Las siete maravillas de la antigüedad

El ser humano siempre ha sentido predilección por las clasificaciones. Ésto ya era así en la Antigüedad : Antípater de Sidón realizó una clasificación de las siete maravillas del mundo antiguo. Desgraciadamente, la única de ellas que se conserva son las Pirámides de Egipto. Pero éstas y las referencias que se conocen de las restantes pueden darnos una idea de su magnitud y el mérito de su construcción, tanto más si se tiene en cuenta la fecha en que se realizaron.

El ser humano, tan aficionado a las clasificaciones y rankings, ha establecido recientemente la clasificación de las “maravillas” de la época actual, a la cual optaba la Alhambra de Granada, que, finalmente, no pudo incluirse.

Pero también se propuso, en su momento, la de las “maravillas” de la antigüedad. Fue realizada por Antípater de Sidón, poeta griego, en el siglo I antes de Jesucristo. ¿Cuáles eran éstas y dónde se encontraban? La mayoría de ellas no pueden ser contempladas en la actualidad y sólo se conocen por ruinas o por referencias. Eran las siguientes:

Las pirámides de Egipto, que, aunque la más antigua de las maravillas, es la única que se conserva. Se construyeron como mausoleos reales aproximadamente en el año 2.000 a. de J.C. Hoy, podemos contemplar unas 80, de las que la mayor es la gran pirámide de Keops, que mide 147 metros y se encuentra en Giza.

Los jardines colgantes de Babilonia son aterrazados y miden desde 23 hasta 91 metros de altura. Fueron construidos por el rey Nabucodonosor para complacer a su esposa hacia el año 600 a. de Jesucristo, aunque también se asocian con la reina asiria Semíramis.

La estatua de Zeus en Olimpia, por su parte, es una escultura de 12 metros erigida para señalar el lugar de los primeros juegos olímpicos, celebrados el siglo IV a. de Cristo. Fue realizada por Fidias, era de marfil y oro y representaba a Zeus – Júpiter en la mitología romana – sentado en su trono.



El Templo de Artemisa, en Éfeso, estaba construido con mármol de Paros y, a lo largo de sus 122 metros de longitud, tenía más de cien columnas de 18 metros de altura. Tardó 120 años en edificarse y fue destruido por los godos en el 262 d. de Jesucristo.

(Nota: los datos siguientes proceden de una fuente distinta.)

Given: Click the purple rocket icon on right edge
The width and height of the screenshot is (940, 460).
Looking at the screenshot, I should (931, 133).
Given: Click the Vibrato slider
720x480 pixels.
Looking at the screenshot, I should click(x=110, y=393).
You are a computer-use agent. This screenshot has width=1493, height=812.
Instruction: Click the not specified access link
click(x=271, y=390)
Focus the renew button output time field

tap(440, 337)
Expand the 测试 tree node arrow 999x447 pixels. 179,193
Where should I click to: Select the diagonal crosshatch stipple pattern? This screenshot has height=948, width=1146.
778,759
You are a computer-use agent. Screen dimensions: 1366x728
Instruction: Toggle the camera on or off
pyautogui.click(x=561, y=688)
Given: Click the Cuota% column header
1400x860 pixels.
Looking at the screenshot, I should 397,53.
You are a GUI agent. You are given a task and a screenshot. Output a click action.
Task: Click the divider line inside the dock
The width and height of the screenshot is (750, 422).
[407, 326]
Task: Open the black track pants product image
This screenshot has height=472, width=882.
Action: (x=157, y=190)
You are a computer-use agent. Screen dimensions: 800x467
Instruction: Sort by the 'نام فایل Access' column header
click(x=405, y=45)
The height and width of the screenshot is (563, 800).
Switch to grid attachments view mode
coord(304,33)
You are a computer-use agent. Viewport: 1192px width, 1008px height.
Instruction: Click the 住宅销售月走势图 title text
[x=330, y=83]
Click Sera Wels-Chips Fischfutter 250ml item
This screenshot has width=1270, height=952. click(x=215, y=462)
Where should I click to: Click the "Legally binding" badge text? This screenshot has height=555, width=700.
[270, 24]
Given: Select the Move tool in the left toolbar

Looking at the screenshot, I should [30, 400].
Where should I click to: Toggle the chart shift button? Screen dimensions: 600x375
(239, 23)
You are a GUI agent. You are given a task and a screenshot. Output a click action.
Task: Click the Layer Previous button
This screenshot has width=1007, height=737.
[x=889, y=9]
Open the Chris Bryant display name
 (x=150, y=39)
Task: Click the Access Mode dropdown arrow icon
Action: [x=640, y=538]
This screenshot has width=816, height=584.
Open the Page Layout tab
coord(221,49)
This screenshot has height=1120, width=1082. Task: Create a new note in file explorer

Erigido por la reina Artemisa en memoria de su esposo, el Mausoleo de Halicarnaso tenía 43 metros de altura. De él, sólo se conservan unas piezas en el Museo Británico de Londres. El rey se llamaba Mausolo y de ahí deriva su nombre.

El Coloso de Rodas era una gigantesca estatua realizada en bronce que representaba al dios del Sol, Helios (o Apolo). Medía 36 metros de altura y estaba situada a la entrada del puerto de la ciudad de Rodas. Se atribuye al escultor Cares, que habría tardado 12 años en terminarla. Fue destruida por un terremoto en el 224 a. de Jesucristo.

Más tiempo se mantuvo en pié el Faro de Alejandría, construido en mármol hacia el 270 a. de Cristo, en la isla de Faros, situada en el puerto de Alejandría. Medía 122 metros de altura y también fue destruida por un terremoto en el año 1.375 de nuestra era.

Sin duda, todas estas obras constituyen obras de genios, impropias de la época en que se realizaron.